## Aim of the exercise
Please update the records below by changing "wrench" to "spanner" and leaving everything else as it is.

Extracted records
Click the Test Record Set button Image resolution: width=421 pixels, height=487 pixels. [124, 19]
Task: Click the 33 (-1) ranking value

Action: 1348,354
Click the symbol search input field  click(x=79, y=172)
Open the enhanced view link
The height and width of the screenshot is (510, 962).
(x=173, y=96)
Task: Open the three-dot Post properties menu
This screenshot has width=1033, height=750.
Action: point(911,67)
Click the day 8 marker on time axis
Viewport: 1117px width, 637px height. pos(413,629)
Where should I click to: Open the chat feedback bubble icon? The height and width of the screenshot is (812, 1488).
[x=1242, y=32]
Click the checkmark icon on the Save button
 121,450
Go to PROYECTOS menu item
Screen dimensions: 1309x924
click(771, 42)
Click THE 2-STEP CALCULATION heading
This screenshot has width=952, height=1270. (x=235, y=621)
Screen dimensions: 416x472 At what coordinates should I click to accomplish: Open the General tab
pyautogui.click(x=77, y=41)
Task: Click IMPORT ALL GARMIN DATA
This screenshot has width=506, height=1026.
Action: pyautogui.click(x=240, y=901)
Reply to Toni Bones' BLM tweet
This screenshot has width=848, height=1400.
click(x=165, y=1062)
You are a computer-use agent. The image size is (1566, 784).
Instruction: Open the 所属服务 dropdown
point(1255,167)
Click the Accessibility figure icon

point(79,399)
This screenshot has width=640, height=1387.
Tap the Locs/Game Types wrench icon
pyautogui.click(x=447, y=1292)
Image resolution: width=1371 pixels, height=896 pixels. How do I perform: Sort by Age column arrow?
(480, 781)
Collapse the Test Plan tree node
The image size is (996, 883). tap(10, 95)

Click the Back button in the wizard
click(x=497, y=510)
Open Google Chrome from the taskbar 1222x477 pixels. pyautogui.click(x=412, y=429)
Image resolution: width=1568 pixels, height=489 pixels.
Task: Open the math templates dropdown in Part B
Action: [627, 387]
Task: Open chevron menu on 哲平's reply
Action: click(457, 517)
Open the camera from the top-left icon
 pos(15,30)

## The completed task
Click the Test Record Set button Image resolution: width=421 pixels, height=487 pixels. [124, 19]
Task: Click the 33 (-1) ranking value

Action: 1348,354
Click the symbol search input field  click(x=79, y=172)
Open the enhanced view link
The height and width of the screenshot is (510, 962).
(x=173, y=96)
Task: Open the three-dot Post properties menu
This screenshot has width=1033, height=750.
Action: point(911,67)
Click the day 8 marker on time axis
Viewport: 1117px width, 637px height. pos(413,629)
Where should I click to: Open the chat feedback bubble icon? The height and width of the screenshot is (812, 1488).
[x=1242, y=32]
Click the checkmark icon on the Save button
 121,450
Go to PROYECTOS menu item
Screen dimensions: 1309x924
click(771, 42)
Click THE 2-STEP CALCULATION heading
This screenshot has width=952, height=1270. (x=235, y=621)
Screen dimensions: 416x472 At what coordinates should I click to accomplish: Open the General tab
pyautogui.click(x=77, y=41)
Task: Click IMPORT ALL GARMIN DATA
This screenshot has width=506, height=1026.
Action: pyautogui.click(x=240, y=901)
Reply to Toni Bones' BLM tweet
This screenshot has width=848, height=1400.
click(x=165, y=1062)
You are a computer-use agent. The image size is (1566, 784).
Instruction: Open the 所属服务 dropdown
point(1255,167)
Click the Accessibility figure icon

point(79,399)
This screenshot has width=640, height=1387.
Tap the Locs/Game Types spanner icon
pyautogui.click(x=447, y=1292)
Image resolution: width=1371 pixels, height=896 pixels. How do I perform: Sort by Age column arrow?
(480, 781)
Collapse the Test Plan tree node
The image size is (996, 883). tap(10, 95)

Click the Back button in the wizard
click(x=497, y=510)
Open Google Chrome from the taskbar 1222x477 pixels. pyautogui.click(x=412, y=429)
Image resolution: width=1568 pixels, height=489 pixels.
Task: Open the math templates dropdown in Part B
Action: [627, 387]
Task: Open chevron menu on 哲平's reply
Action: click(457, 517)
Open the camera from the top-left icon
 pos(15,30)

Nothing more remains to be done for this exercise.